───── Quoted text ─────

A concern to keep the people happy also shows in the younger Symmachus’ elaborate preparations for the games that his son had to give to mark his own ascent into the senatorial order. Caesar had given such games himself centuries before. Amongst other attractions, Symmachus obtained seven Scottish hunting dogs – presumably wolfhounds of some kind – and, from contacts on the frontier, twenty slaves, five each to be given to the four chariot-racing factions of the Hippodrome. The whole thing was a huge theatrical production, but it reads from the letters like a chapter of accidents, even if some were only minor irritations. A rather peeved Symmachus complains in one letter about having to pay customs duty on bears he was importing from North Africa.21 More annoyingly, a troop of actors and circus professionals hired from Sicily got ‘lost’ on the beaches of the bay of Naples, where they were presumably doing a little impromptu moonlighting, before Symmachus’ agent managed to track them down and bundle them on to Rome.22 Spanish horses had gone down particularly well in his own consular games a decade earlier, so Symmachus badgered an Iberian contact into procuring some for his son. Unfortunately, only eleven out of the sixteen survived the journey, which ruined the plan. (You needed four sets of four – one for each faction – for chariot-racing.23) Our last glimpse of Symmachus the circus master is a fairly desperate one. There had been delays, the letters tell us, and since the only surviving crocodiles were refusing to eat, he was anxiously urging that the games be staged before the poor animals expired from starvation.24 Still, the reality behind all good theatre is total chaos, and this must certainly have been so in Caesar’s time.

───── Supplied information ─────

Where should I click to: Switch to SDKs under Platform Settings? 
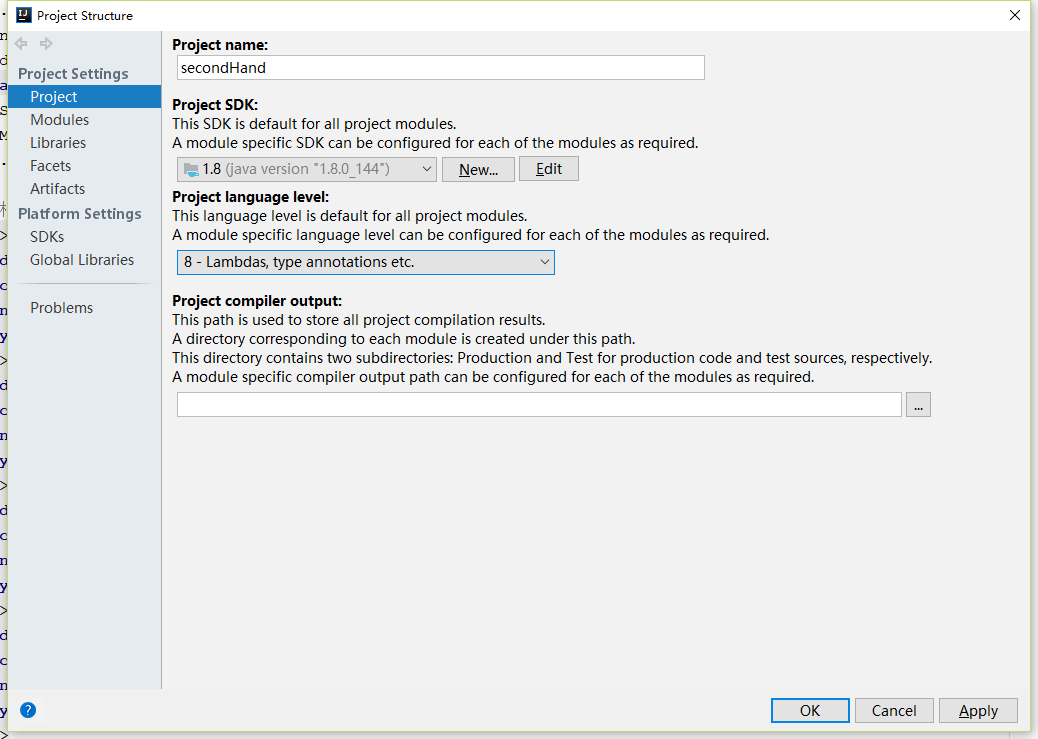47,237
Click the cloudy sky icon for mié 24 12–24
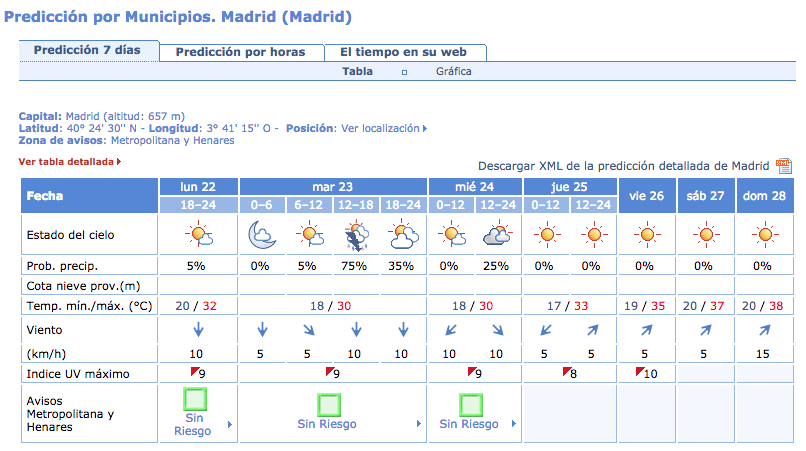 pyautogui.click(x=498, y=234)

─────

Work to complete —
Answer these questions from the text on Symmachus' games:
(a) How many Scottish hunting dogs did Symmachus obtain?
(b) How many of the Spanish horses survived the journey?
(c) Which animals were refusing to eat?
The material plays no part in this task.

Result of this exercise —
(a) Seven.
(b) Eleven of the sixteen.
(c) The only surviving crocodiles.